WFM Labs Risk Score™

WFM Labs Risk Score™

The WFM Labs Risk Score™ is a proprietary framework developed by Ted Lango for quantifying the operational risk embedded in any capacity plan. It produces a single composite indicator — scaled 0 to 100 — that communicates the balance between service-level protection, employee experience, and cost control in business terms rather than as a point-estimate FTE figure.
Most contact-center capacity plans are built on deterministic assumptions: one forecast, one shrinkage rate, one handle-time estimate. When reality deviates — and it always does — the plan either overspends or misses service targets. The Risk Score exists to quantify how likely the plan is to break and how badly it will break when it does.[1]

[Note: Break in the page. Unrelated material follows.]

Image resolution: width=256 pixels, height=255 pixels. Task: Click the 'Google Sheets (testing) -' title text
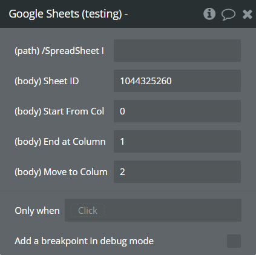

As contact centers move up the WFM Labs Maturity Model™ curve, risk-informed capacity planning becomes a core capability — shifting the operation from fragile, single-point staffing estimates to resilient, probability-based workforce strategies. The Risk Score is a Level 3–4 capability in that maturity progression.

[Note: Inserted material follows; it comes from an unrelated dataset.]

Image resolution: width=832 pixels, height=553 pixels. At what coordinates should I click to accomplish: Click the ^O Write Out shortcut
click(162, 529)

Architecture: Three Analytical Pillars
The Risk Score combines three analytical components, each targeting a different dimension of capacity-plan fragility:
- Monte Carlo Simulation — models demand variability and staffing uncertainty across thousands of scenarios.
- Staffing Gap Analysis — measures the structural distance between planned capacity and required capacity at the interval level.

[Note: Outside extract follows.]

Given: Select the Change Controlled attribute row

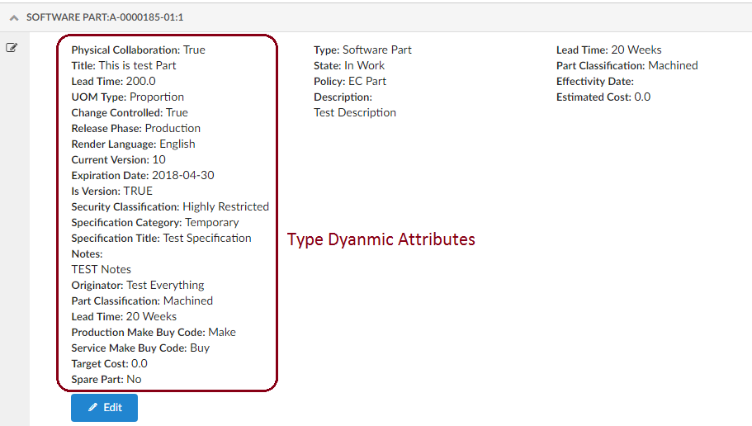Looking at the screenshot, I should pos(129,112).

- Shrinkage Variance Contribution — isolates the risk introduced by unstable or poorly understood shrinkage behavior.
These three pillars feed a weighted composite formula that produces the final score. The architecture is deliberately modular: each component can be inspected independently, making the score auditable and actionable rather than a black-box number.
How the Risk Score Is Calculated
The composite Risk Score is a weighted sum of three normalized sub-scores:
Risk Score = (w₁ × MCS) + (w₂ × SGA) + (w₃ × SVC)
Where:
- MCS = Monte Carlo Simulation sub-score (0–100)
- SGA = Staffing Gap Analysis sub-score (0–100)
- SVC = Shrinkage Variance Contribution sub-score (0–100)
- w₁, w₂, w₃ = component weights (default: 0.50, 0.30, 0.20; must sum to 1.0)
Default weights reflect the relative explanatory power each component has shown in back-testing across multi-site contact center operations. Monte Carlo simulation carries the heaviest weight because it captures the broadest set of interacting uncertainties. Staffing gap analysis captures structural planning errors that simulation alone may miss. Shrinkage variance, while narrower in scope, is the single most common source of plan failure in operations below Level 3 maturity.[2]
Weights are configurable. Operations with highly volatile shrinkage (e.g., seasonal BPO environments with 80%+ annual attrition) may increase w₃ to 0.30 and reduce w₁ accordingly. The key constraint is that the weights must sum to 1.0 and no single weight may exceed 0.60 to prevent any one component from dominating the composite.
Component 1: Monte Carlo Simulation (MCS)

Purpose
Traditional capacity plans produce a single staffing number for each planning interval. Monte Carlo simulation replaces this point estimate with a probability distribution of outcomes, answering the question: "Given everything we know about the variability of our inputs, what is the range of plausible staffing outcomes and how likely is each one?"[3]
Input Distributions
The simulation draws from probability distributions fitted to historical data for each key input:
- Contact volume — typically modeled with a Poisson or negative binomial distribution at the interval level, with parameters estimated from 8–12 weeks of historical data.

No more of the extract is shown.